Requirement = Please return exactly the lines below that run from the line with "This screenshot has width=368, height=628." through the end of the listing, both included, but not the pictures.

++++ Excerpted records ++++

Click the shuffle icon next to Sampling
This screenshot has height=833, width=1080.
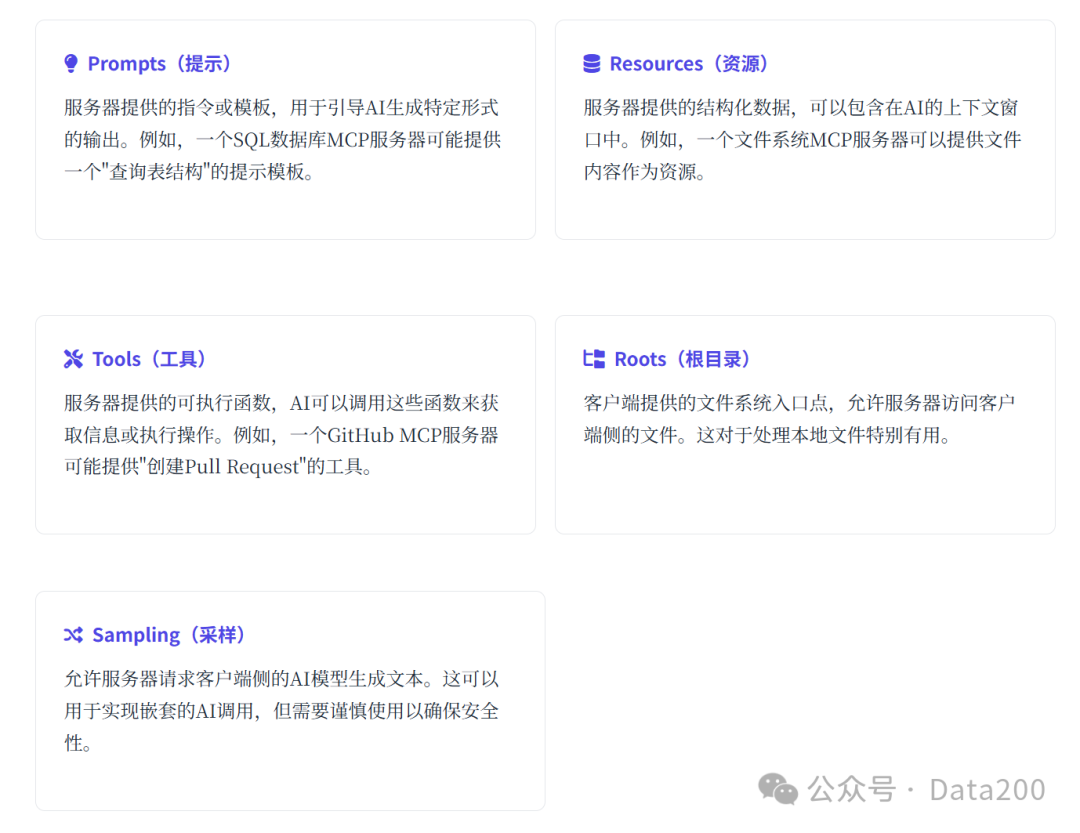[x=72, y=633]
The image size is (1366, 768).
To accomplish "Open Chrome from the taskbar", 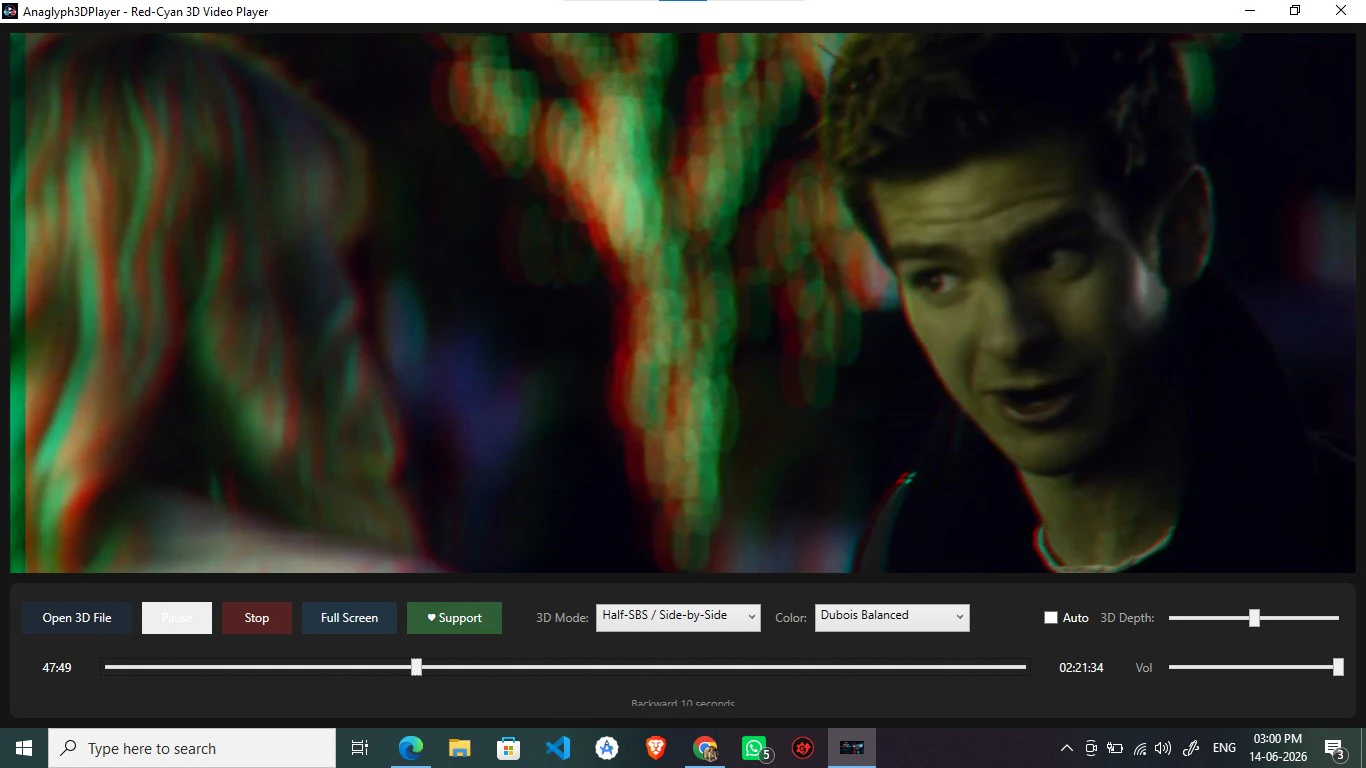I will (x=705, y=748).
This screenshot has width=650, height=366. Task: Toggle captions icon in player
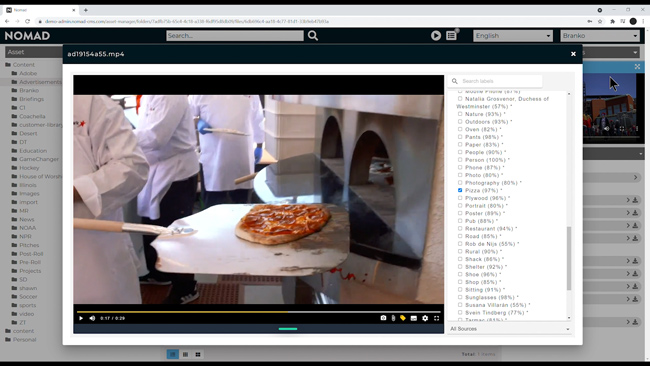coord(414,318)
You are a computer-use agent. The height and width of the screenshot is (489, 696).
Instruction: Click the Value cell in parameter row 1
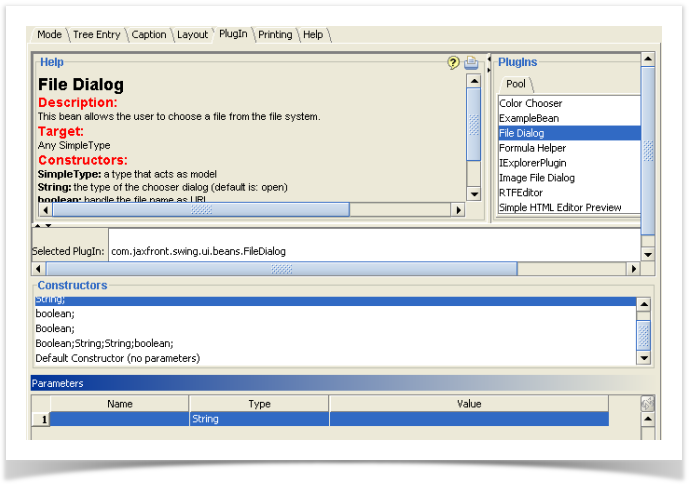[x=468, y=420]
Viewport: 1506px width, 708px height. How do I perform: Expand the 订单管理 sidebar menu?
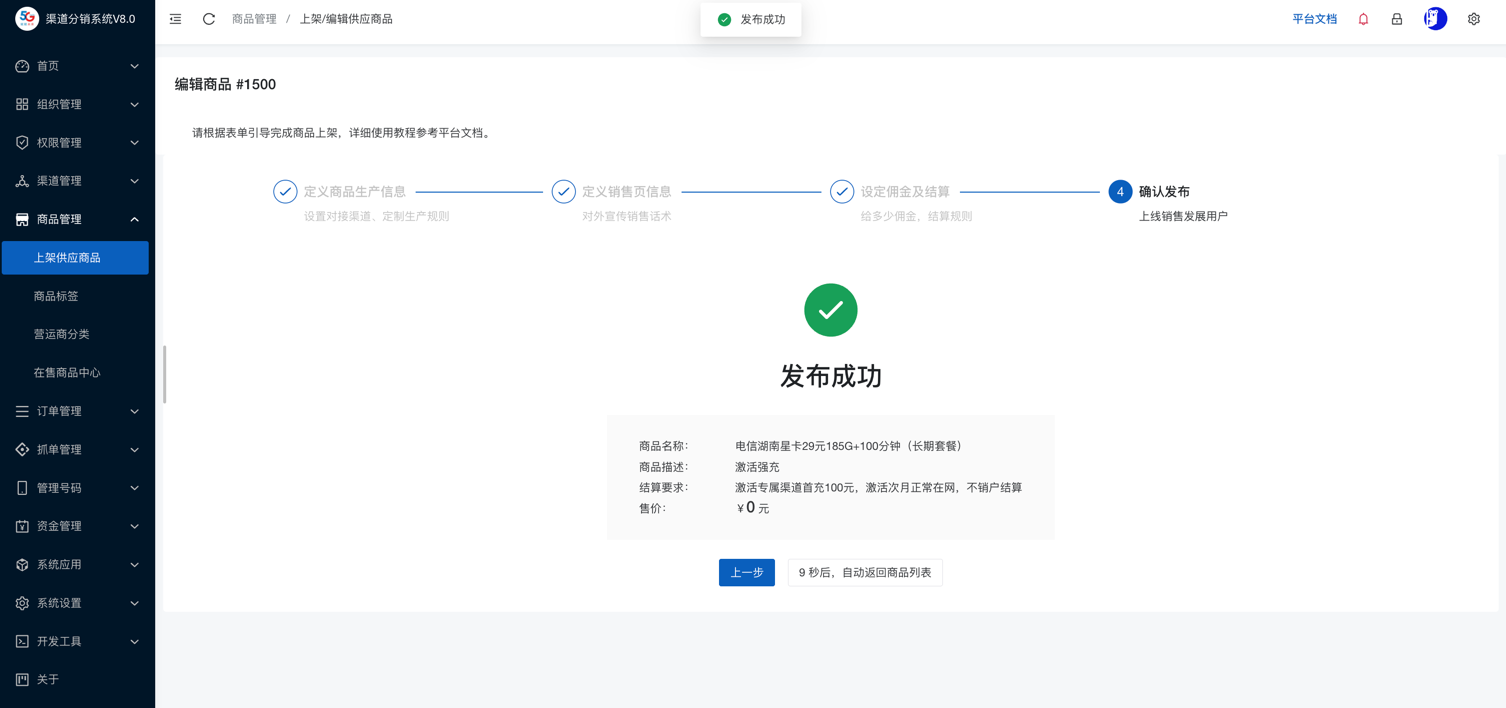click(x=77, y=411)
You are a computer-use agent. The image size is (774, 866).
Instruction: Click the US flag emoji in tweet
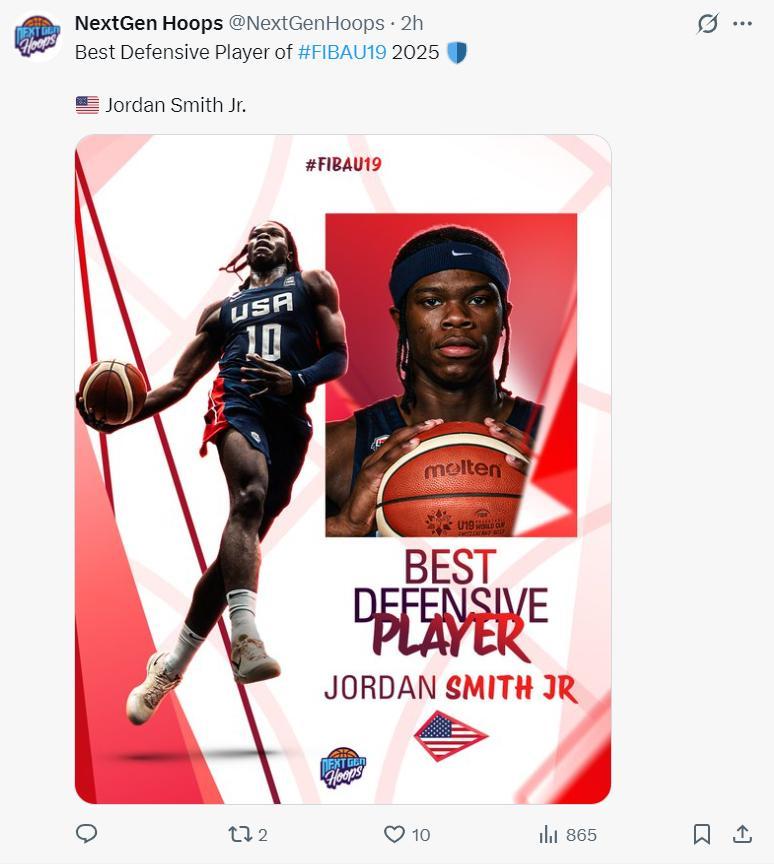[x=87, y=105]
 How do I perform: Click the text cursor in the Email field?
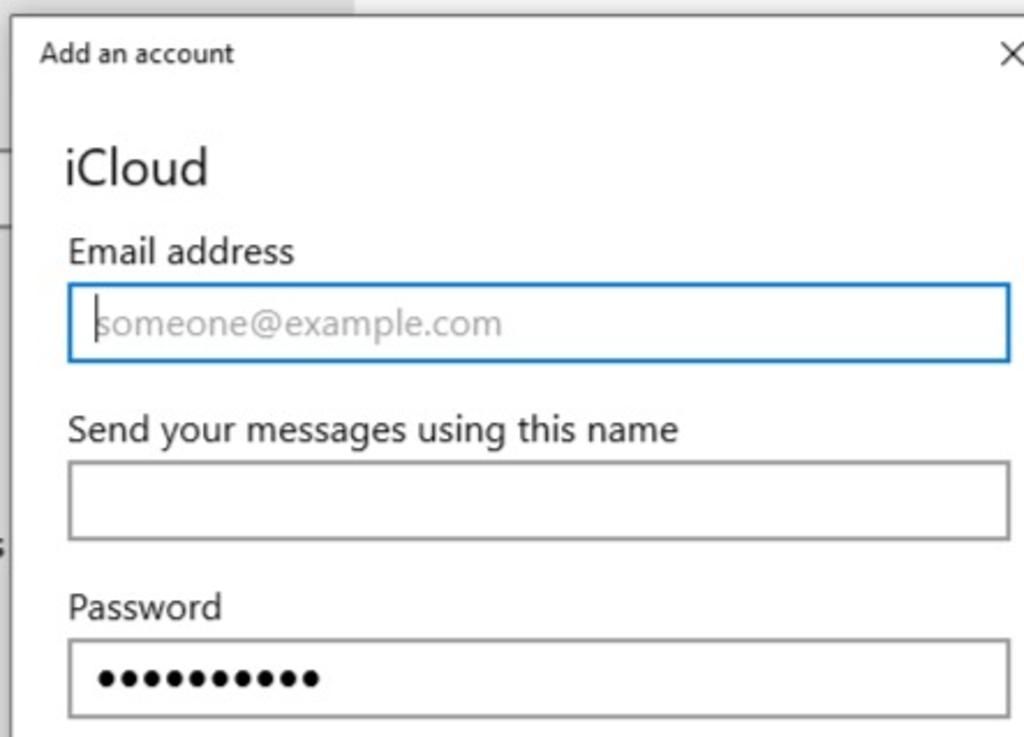click(96, 322)
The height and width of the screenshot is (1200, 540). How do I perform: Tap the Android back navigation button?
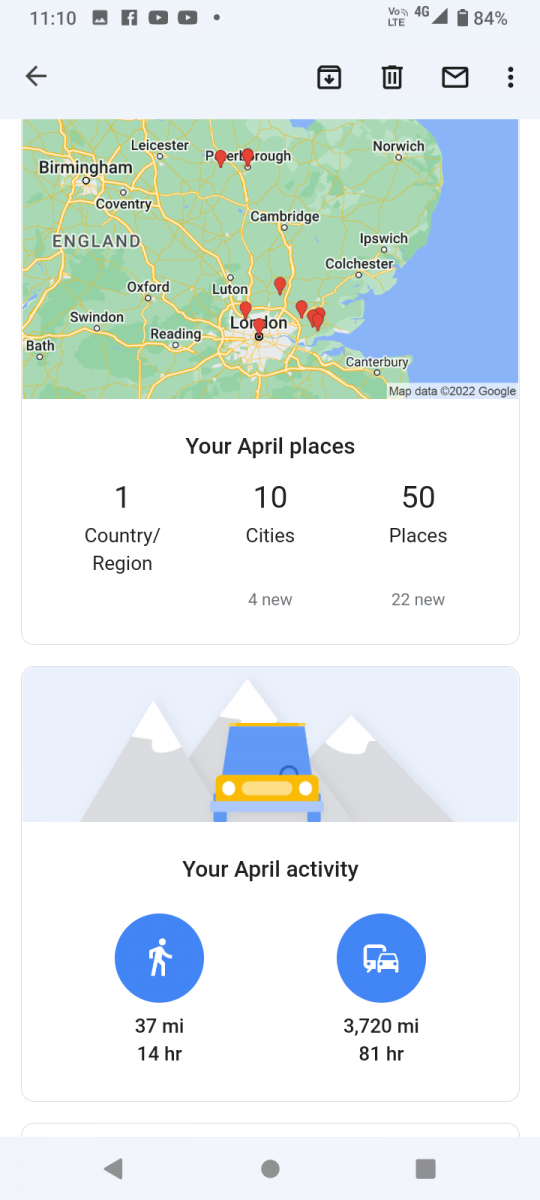(113, 1168)
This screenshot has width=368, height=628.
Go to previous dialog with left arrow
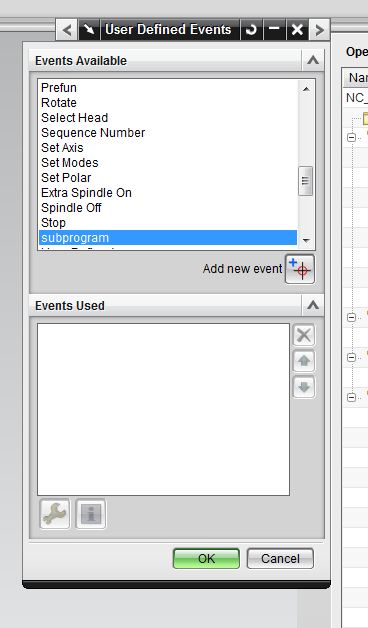67,30
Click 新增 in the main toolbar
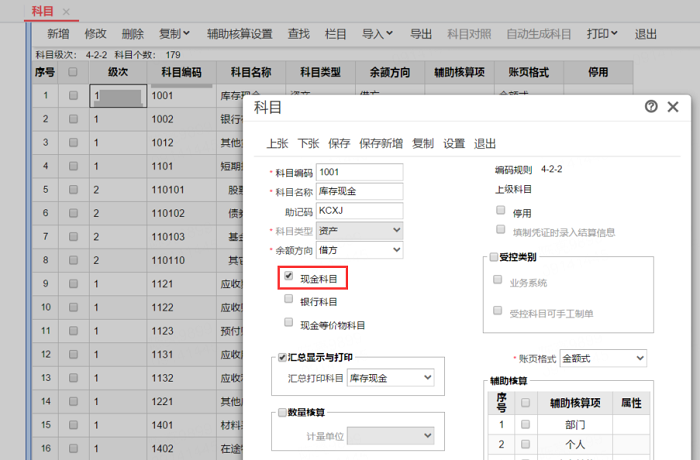 58,34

++++

Your solution =
This screenshot has width=368, height=628.
Go to previous dialog with left arrow
67,30
Click 新增 in the main toolbar
 58,34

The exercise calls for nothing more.